■ **Problem statement**: Exactly those lines from the one with "Skriv til os (65, 2337)" through the end of the listing below must be returned, and nothing else.

▬▬▬▬▬▬▬▬▬▬

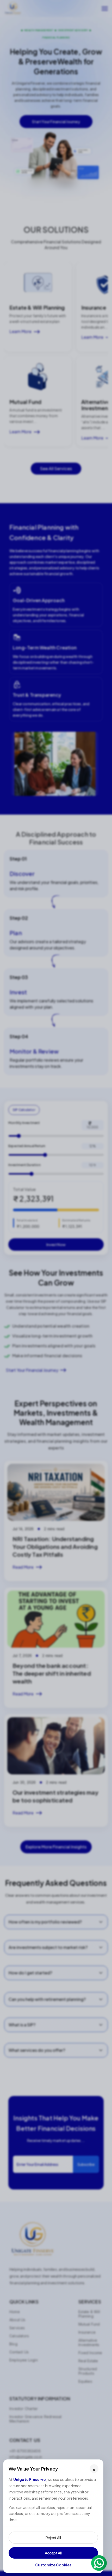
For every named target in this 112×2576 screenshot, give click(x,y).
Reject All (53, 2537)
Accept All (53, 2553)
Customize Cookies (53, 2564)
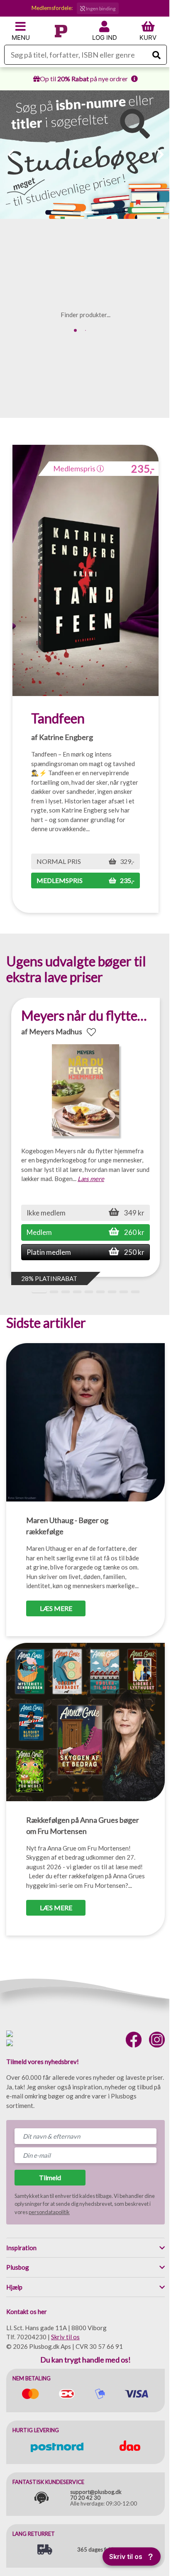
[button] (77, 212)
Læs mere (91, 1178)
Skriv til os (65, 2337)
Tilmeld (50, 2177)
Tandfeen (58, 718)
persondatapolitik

▬▬▬▬▬▬▬▬▬▬

■ **Written response**:
Skriv til os (65, 2337)
Tilmeld (50, 2177)
Tandfeen (58, 718)
persondatapolitik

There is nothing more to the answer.